L’article 6 du traité de l’ONU sur le commerce des armes interdit aux Etats de les vendre « s’il a connaissance, lors de l’autorisation, que ces armes ou ces biens pourraient servir à commettre un génocide, des crimes contre l’humanité, des violations graves des Conventions de Genève de 1949, des attaques dirigées contre les civils ou des biens de caractère civil et protégés comme tels, ou d’autres crimes de guerre tels que définis par des accords internationaux auxquels il est partie. » La France a joué un rôle important dans l’élaboration et l’adoption du traité. Cela rend d’autant plus inadmissible le fait que des entreprises françaises puissent se faire complices du viol du droit international humanitaire et des droits de l’Homme à travers leur vente d’armements à des pays commettant des crimes de guerre.
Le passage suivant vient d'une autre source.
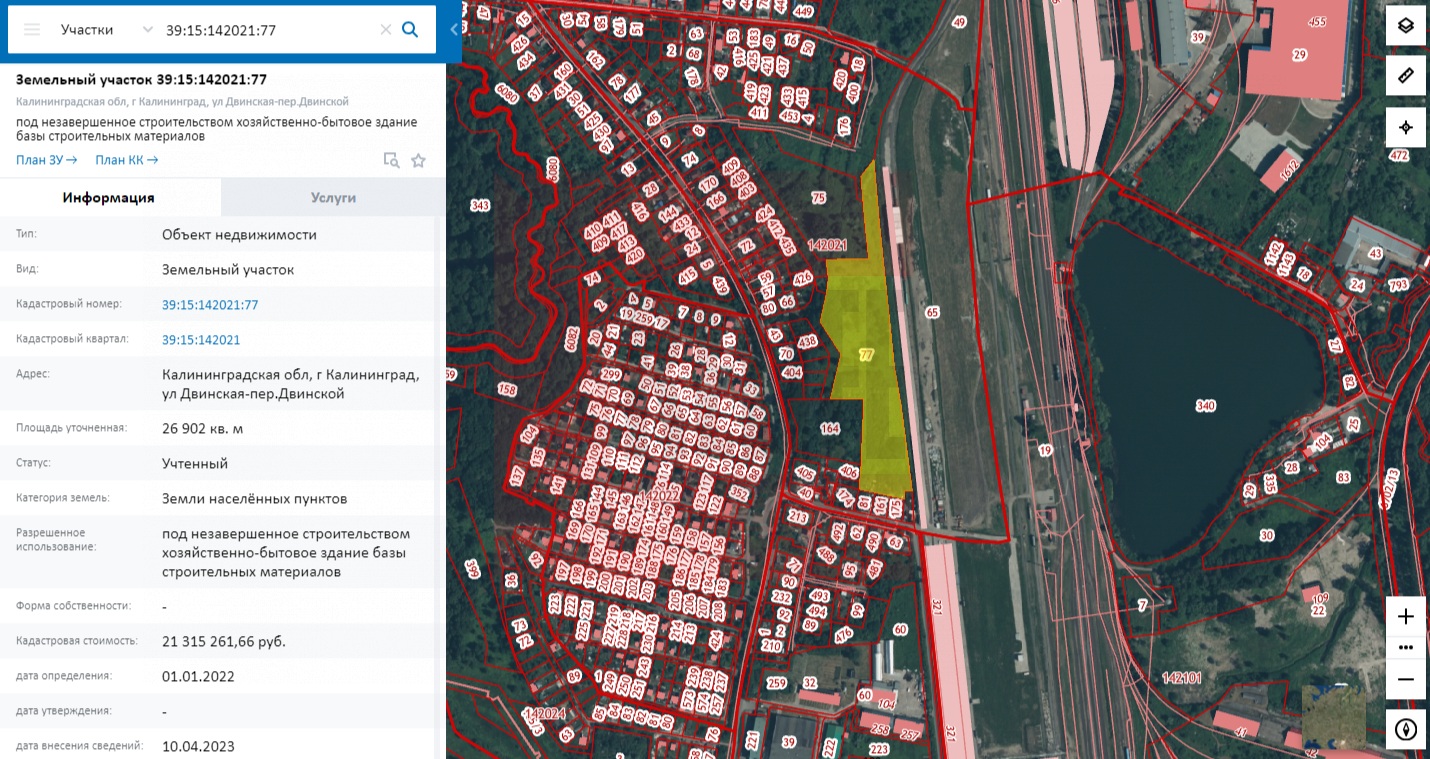Click the find-on-map icon beside star
1430x759 pixels.
click(392, 160)
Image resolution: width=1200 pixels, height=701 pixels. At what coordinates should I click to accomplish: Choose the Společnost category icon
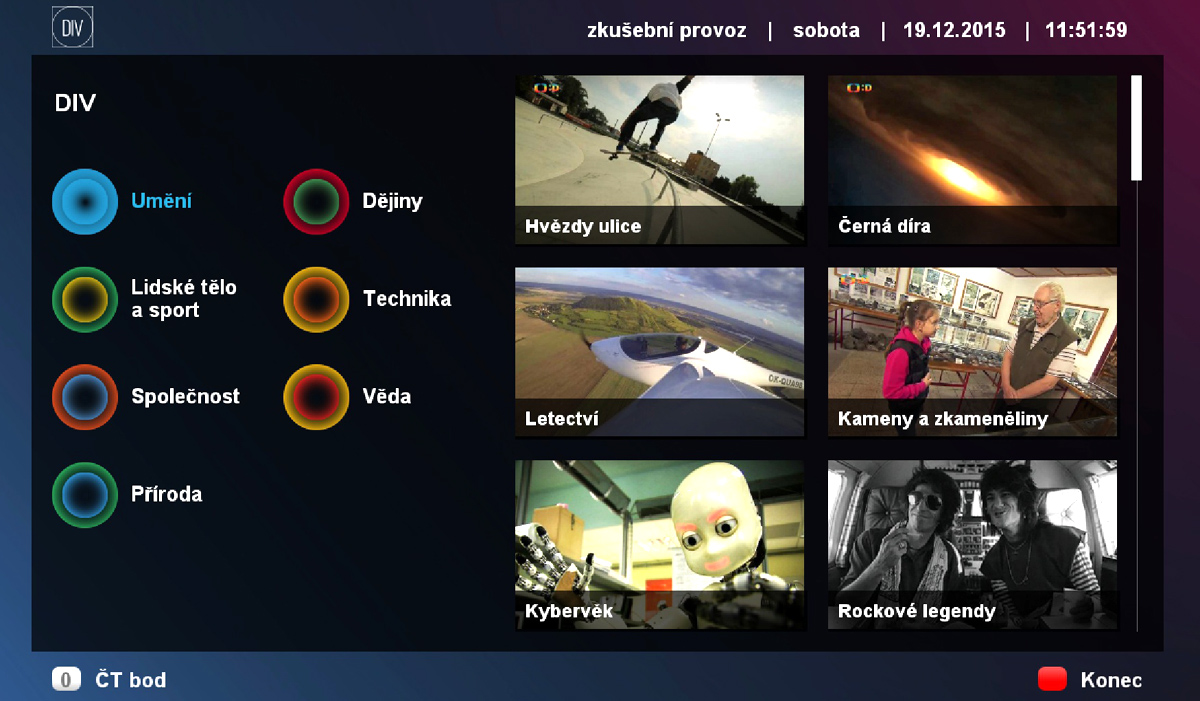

La France se doit de responsabiliser son industrie militaire et redéfinir les instruments relatifs à la maîtrise de la vente d’armements et plus spécifiquement des pièces et composants d’armements.
PROPOSITION DE RÉSOLUTION
En application des articles 137 et suivants du Règlement, il est créé une commission d’enquête de trente membres chargée de faire la lumière sur l’utilisation éventuelle de matériel français et d’armement conventionnel français dans le cadre d’opérations militaires ayant causé la mort de civils et d’enfants.